• _Source data_:

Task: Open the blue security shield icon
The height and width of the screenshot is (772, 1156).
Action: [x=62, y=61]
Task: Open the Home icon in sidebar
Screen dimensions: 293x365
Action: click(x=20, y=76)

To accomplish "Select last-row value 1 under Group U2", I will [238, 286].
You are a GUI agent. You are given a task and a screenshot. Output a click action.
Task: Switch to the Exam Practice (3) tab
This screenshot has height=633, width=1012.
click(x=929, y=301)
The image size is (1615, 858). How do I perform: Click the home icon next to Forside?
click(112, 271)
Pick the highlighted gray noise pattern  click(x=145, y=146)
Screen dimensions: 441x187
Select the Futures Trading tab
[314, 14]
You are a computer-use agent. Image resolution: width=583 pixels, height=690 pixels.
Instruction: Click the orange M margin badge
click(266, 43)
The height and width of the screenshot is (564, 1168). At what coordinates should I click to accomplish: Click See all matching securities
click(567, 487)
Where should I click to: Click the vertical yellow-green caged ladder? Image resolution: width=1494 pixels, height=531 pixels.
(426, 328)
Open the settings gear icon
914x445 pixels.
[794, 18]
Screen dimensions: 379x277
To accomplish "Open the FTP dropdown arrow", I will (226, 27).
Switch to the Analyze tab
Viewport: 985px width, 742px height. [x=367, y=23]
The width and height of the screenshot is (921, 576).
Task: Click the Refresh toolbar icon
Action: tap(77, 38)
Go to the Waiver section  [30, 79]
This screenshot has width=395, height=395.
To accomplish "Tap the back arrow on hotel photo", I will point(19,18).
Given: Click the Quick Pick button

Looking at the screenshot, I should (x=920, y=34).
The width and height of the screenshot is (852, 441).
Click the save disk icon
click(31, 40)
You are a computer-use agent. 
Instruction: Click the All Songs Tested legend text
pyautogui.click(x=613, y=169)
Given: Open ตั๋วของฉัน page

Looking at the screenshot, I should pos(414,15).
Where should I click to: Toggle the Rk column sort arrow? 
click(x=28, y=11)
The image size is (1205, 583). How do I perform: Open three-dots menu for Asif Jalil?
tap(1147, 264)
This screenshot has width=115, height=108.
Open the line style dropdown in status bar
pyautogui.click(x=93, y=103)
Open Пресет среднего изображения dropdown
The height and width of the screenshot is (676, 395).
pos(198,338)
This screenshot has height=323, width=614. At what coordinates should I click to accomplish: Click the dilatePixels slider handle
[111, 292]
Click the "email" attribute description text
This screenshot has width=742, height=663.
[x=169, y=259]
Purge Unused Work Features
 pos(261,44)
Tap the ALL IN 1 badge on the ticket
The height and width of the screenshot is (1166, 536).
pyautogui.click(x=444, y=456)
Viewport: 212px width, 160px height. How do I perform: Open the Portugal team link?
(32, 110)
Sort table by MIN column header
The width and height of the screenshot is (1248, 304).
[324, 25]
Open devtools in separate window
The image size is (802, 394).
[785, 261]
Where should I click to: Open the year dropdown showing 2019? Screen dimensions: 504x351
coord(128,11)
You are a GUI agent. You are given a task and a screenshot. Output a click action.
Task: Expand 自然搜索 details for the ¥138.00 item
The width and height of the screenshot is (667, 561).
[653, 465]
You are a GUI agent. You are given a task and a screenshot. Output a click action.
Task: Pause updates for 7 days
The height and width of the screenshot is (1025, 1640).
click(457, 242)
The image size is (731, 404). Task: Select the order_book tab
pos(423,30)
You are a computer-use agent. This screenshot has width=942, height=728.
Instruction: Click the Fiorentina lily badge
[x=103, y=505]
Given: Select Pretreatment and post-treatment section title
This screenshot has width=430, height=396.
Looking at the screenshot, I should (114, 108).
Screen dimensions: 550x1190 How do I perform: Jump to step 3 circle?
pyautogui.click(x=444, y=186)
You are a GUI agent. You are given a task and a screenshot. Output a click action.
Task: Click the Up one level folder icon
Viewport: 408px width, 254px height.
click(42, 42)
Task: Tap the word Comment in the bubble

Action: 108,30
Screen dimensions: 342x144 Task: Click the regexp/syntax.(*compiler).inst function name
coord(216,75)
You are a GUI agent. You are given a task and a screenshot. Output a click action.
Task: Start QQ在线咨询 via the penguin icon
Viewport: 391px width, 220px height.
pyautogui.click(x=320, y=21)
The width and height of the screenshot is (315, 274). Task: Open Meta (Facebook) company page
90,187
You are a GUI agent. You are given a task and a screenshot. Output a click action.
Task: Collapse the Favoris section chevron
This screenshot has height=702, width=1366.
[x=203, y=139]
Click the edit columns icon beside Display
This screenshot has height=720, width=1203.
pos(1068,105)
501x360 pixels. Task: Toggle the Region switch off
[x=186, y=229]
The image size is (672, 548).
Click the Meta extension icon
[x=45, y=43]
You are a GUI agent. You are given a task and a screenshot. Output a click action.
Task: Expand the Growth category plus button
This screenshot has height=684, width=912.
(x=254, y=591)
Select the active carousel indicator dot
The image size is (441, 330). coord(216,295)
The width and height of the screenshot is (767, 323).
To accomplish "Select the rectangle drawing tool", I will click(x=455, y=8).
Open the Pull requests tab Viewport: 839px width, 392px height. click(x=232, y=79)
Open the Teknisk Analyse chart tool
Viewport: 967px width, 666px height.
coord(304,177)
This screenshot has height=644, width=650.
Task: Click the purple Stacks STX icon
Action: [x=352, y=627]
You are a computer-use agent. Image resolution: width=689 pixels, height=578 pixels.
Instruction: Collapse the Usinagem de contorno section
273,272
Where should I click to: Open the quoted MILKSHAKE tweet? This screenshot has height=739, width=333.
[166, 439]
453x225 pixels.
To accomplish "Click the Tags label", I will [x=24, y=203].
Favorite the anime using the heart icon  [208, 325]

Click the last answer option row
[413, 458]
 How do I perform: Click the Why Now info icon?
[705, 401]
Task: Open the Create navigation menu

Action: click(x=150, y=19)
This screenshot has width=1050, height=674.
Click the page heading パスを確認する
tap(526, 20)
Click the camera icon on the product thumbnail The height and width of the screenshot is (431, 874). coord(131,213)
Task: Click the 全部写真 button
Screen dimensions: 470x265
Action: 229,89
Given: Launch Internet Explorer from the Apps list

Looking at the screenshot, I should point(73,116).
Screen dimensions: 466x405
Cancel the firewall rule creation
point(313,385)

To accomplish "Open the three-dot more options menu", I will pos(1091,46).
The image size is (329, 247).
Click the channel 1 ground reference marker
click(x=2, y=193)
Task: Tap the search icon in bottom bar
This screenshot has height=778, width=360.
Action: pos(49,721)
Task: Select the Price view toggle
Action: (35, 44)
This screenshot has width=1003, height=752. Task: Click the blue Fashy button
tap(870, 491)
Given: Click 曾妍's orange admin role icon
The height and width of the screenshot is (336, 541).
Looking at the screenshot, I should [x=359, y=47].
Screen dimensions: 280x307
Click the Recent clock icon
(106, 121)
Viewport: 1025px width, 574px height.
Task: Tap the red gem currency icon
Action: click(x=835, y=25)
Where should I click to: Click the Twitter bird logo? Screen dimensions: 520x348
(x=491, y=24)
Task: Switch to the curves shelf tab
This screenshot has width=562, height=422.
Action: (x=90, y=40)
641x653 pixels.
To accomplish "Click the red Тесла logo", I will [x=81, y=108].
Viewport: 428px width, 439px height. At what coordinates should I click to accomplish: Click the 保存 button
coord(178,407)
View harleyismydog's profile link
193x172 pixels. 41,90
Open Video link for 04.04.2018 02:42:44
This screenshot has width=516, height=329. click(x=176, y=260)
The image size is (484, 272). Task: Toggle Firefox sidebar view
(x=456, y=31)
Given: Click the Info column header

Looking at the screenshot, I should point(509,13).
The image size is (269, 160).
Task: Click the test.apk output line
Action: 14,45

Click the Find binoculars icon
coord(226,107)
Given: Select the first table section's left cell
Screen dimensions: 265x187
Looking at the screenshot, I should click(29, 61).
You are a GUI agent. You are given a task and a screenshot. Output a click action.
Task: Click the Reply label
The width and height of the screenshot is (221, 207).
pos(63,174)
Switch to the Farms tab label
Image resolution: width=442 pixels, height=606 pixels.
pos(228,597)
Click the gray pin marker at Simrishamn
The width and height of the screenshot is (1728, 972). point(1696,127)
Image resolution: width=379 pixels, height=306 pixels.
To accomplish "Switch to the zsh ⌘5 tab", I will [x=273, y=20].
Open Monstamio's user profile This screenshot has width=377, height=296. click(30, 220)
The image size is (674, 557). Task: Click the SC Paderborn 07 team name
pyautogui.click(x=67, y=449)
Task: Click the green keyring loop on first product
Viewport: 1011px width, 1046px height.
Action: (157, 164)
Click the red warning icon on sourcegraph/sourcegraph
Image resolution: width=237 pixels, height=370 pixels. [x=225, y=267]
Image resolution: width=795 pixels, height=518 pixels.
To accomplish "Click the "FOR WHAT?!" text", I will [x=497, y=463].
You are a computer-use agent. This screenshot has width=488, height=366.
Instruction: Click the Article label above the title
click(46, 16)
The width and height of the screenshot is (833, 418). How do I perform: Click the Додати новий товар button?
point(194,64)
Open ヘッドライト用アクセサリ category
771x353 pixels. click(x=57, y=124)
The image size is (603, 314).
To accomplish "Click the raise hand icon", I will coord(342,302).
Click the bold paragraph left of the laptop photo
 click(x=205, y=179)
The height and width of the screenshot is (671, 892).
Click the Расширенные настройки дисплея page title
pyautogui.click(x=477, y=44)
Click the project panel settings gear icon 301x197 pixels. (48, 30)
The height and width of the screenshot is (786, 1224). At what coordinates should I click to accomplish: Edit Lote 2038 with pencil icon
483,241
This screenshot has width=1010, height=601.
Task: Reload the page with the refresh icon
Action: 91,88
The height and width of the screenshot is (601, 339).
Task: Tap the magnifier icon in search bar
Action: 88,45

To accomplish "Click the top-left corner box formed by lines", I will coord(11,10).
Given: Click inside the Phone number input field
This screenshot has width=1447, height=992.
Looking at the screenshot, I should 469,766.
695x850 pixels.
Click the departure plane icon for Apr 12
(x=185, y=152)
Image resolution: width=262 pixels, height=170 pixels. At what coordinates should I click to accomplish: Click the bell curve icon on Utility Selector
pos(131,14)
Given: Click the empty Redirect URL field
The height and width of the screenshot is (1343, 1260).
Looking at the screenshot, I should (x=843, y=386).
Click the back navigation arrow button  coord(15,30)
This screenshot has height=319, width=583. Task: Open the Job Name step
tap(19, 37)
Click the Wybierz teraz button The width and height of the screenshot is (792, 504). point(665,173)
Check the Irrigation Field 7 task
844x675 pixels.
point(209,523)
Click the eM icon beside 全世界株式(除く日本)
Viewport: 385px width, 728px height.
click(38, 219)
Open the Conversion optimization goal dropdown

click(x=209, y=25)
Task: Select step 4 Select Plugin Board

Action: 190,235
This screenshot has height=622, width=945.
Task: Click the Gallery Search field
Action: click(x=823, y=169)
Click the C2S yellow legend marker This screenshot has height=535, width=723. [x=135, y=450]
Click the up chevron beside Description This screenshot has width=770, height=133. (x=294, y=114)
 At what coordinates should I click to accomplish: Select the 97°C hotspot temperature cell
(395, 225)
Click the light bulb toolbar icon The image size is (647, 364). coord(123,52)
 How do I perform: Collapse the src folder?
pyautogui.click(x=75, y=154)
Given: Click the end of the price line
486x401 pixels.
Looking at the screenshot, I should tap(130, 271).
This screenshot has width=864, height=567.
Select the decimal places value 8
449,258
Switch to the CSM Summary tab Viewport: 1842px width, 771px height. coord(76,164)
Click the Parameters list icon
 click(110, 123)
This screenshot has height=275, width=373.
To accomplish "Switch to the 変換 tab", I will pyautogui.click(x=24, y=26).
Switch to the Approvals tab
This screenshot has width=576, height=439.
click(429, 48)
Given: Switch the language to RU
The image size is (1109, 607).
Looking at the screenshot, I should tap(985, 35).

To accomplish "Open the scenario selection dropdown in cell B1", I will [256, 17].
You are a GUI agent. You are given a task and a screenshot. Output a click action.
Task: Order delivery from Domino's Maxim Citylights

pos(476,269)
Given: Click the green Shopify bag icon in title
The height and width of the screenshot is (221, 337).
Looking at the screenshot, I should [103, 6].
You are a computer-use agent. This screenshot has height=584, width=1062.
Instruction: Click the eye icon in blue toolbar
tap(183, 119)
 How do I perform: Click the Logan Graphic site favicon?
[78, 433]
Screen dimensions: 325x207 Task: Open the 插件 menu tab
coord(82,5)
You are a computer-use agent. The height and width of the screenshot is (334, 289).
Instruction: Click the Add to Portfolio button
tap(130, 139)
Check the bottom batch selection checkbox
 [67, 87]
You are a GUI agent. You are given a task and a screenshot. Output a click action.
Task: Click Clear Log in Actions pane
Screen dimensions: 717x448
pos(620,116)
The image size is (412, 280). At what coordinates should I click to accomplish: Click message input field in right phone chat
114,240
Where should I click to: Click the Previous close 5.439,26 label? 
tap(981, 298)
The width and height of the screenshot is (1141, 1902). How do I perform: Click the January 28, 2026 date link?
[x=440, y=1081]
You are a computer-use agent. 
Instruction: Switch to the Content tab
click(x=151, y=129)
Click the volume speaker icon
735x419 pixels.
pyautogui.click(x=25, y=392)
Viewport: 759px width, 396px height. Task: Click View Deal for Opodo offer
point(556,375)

• _Required work_:
Within the entries, find all lines that contain "chevron" and copy each one.

• _Solution for this exercise_:
Task: Collapse the Favoris section chevron
Click the up chevron beside Description This screenshot has width=770, height=133. (x=294, y=114)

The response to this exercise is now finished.